Theatre Tales (Switch) Review
Will teach your kid how video games should NOT be
Kids like Fairy Tales, right?
Theatre Tales puts the player in control of the puppet master that acts out scenes from popular fairy tales. Only Little Red Riding Hood is currently available but there are other options grayed out at the start menu such as Puss in Boots, Cinderella, and Snow White. It is assumed these future episodes will be available as (paid?) DLC as the initial Theatre Tales download only costs about $1. However, the official description of the game makes it seem like all these other stories are included when they are not. Either way, clearly this is a game, more like an app, designed for young children or as a way for parents to sit down and play some Switch together.

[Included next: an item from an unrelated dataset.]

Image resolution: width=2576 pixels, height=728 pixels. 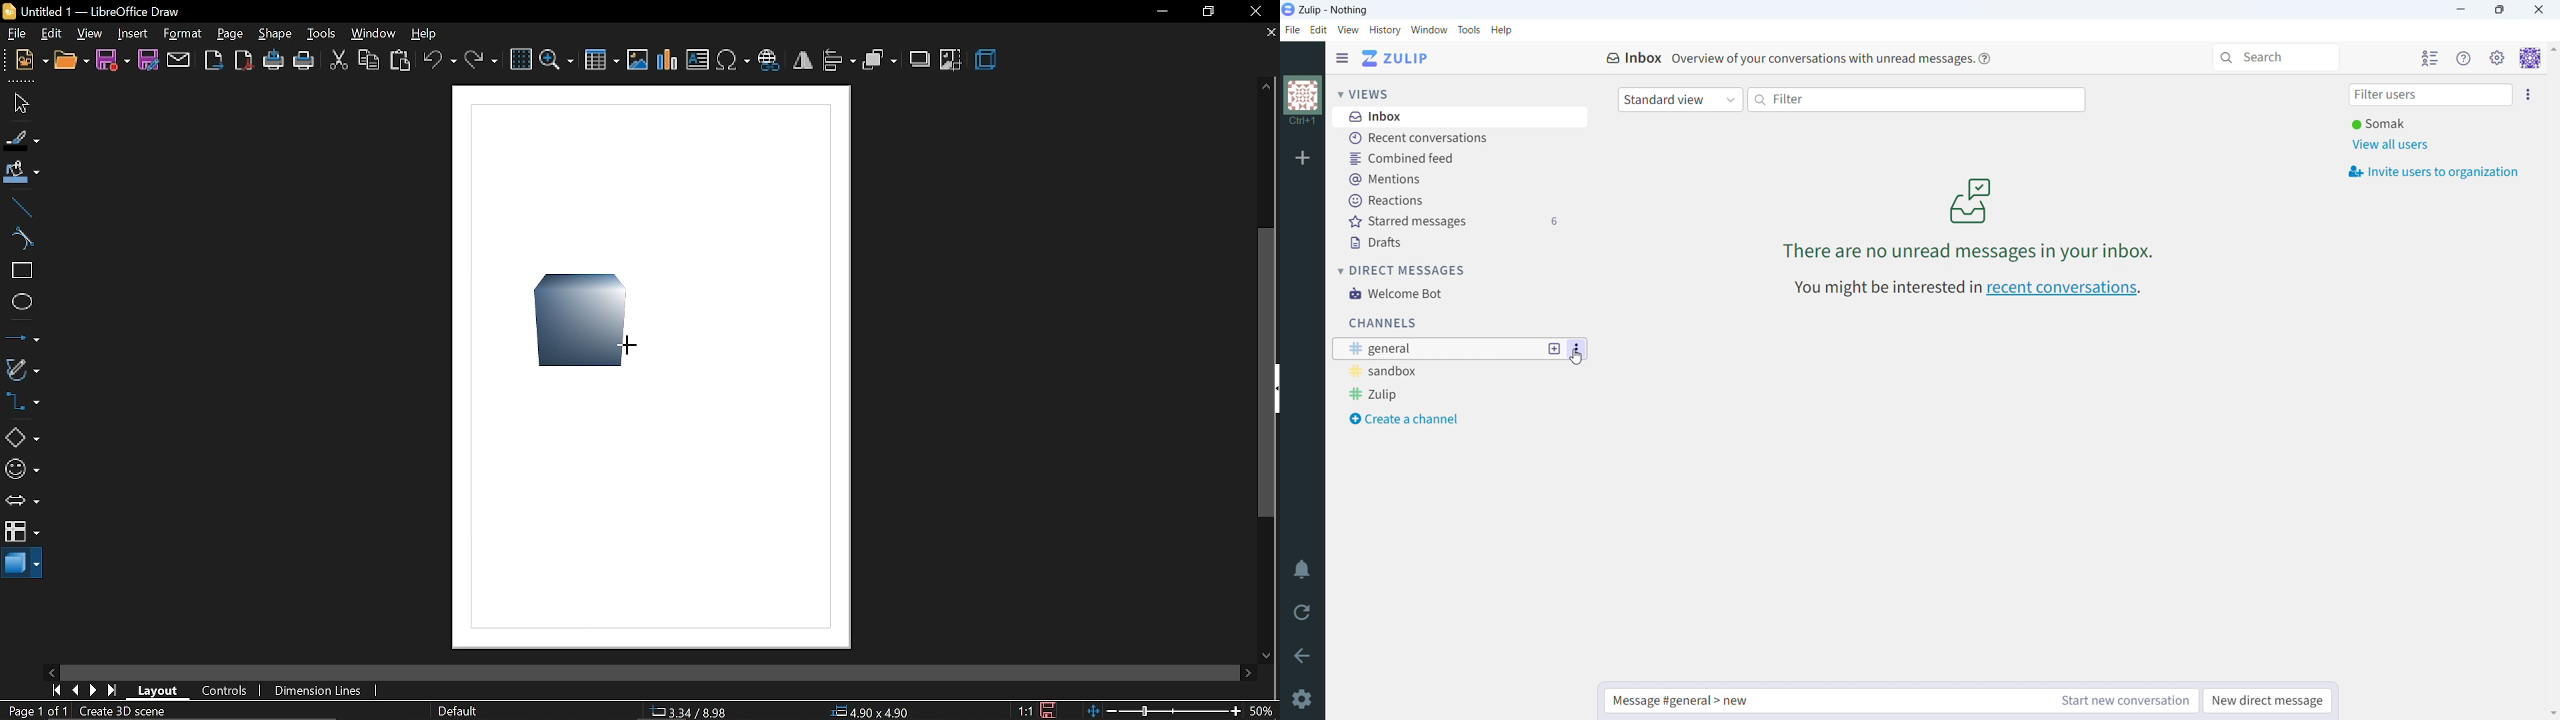 What do you see at coordinates (272, 62) in the screenshot?
I see `print directly` at bounding box center [272, 62].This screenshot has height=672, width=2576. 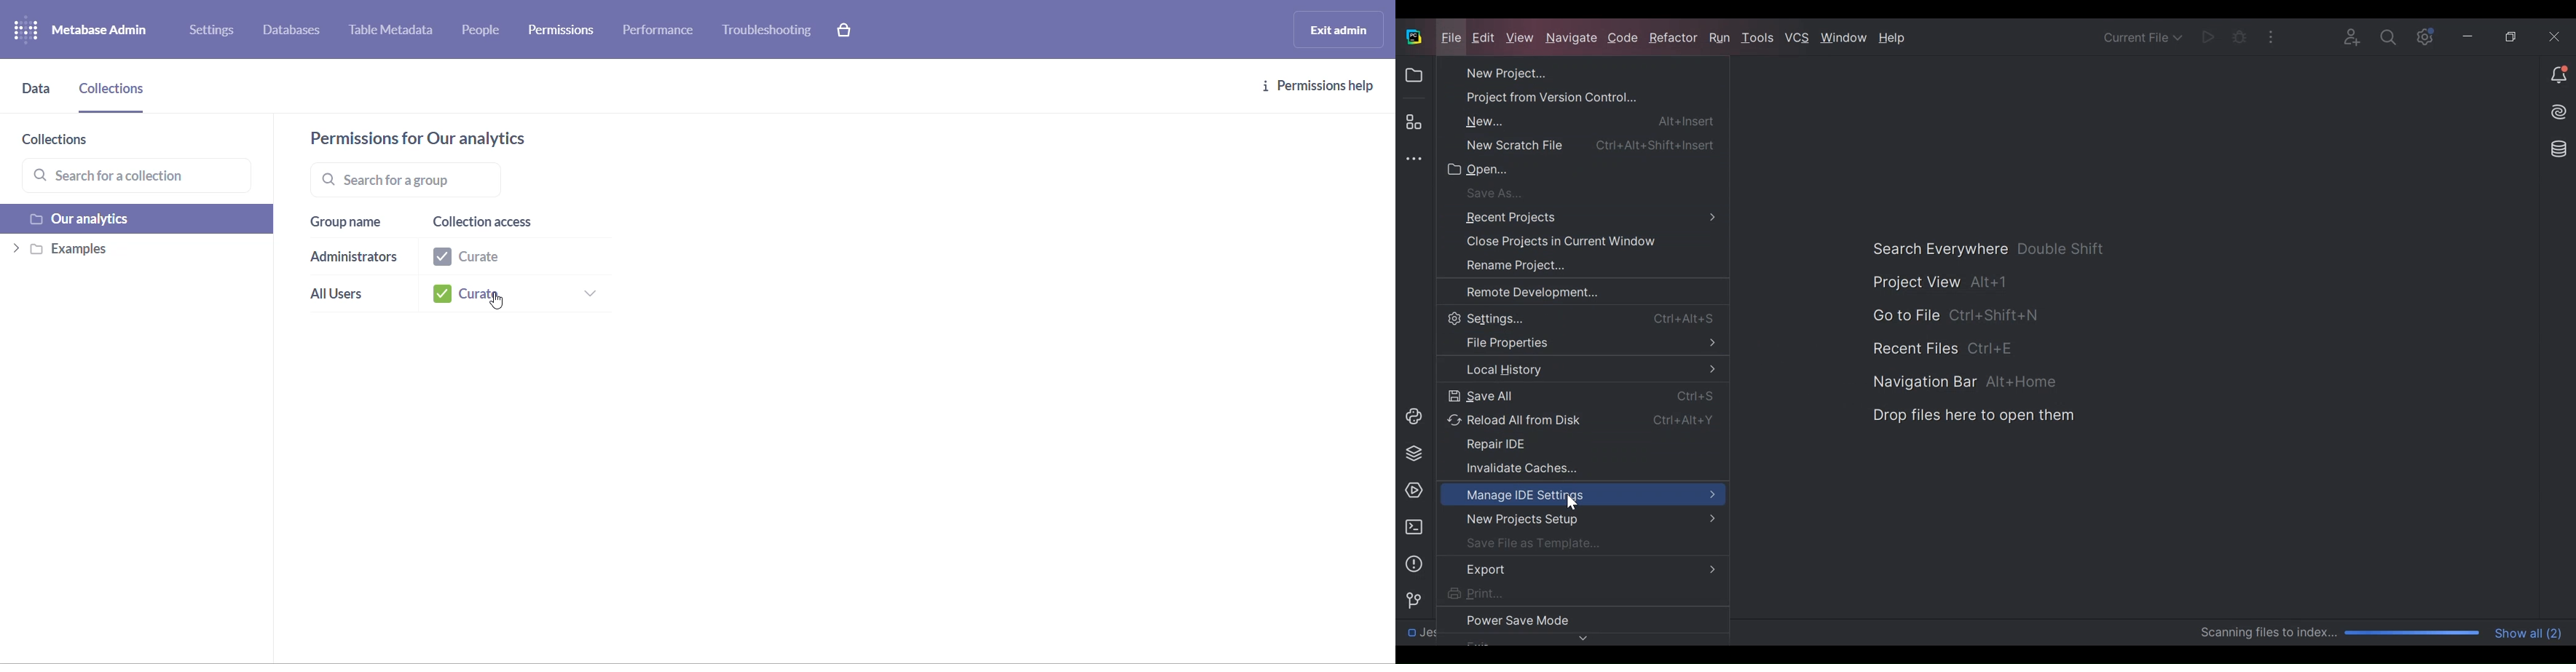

I am clearly not the target audience for this Switch eShop download but there are still some glaring flaws that any player will immediately feel – the play control is broken. In any game, since the history of mankind, players use the left d-pad or analog stick to move while the face buttons on the right side of the controller do stuff (jump, reload, action, attack, etc). Nope. Not here. Theatre Tales actually maps the movement of the puppets to the right analog stick and still expects the player to hit the “B” button on the same side of the controller to select things. I thought perhaps I synced my JoyCons wrong, or that the player was supposed to use the touch screen (the touch screen doesn’t work at all FYI). But nope. Movement and the one action button are mapped to the same JoyCon. To be clear, this is when playing in handheld mode or with a Pro Control – not holding a single JoyCon horizontally. Not only does this not work, this will confuse the heck out of adults and especially young children learning how to hold and play video games. Imagine playing a Mario game using only one thumb, making it impossible to run and jump at the same time. That is exactly what is happening here.
If you do manage to put up with the broken controls, the player simply moves back and forth across the screen to forward the story. For example, Red Riding Hood needs to bake a pie to take to grandma’s house so the player has to click on the ingredients in the room then click on the oven. There is no way to win or lose, just progress. Then, within just a couple minutes, the story concludes and the player is taken back to the main menu with all the other stories grayed out. Even with the very low asking price, it still isn’t recommended since this “game” isn’t even finished and what is there is horribly designed. Better off reading the book instead. At least the book can spell theater correctly.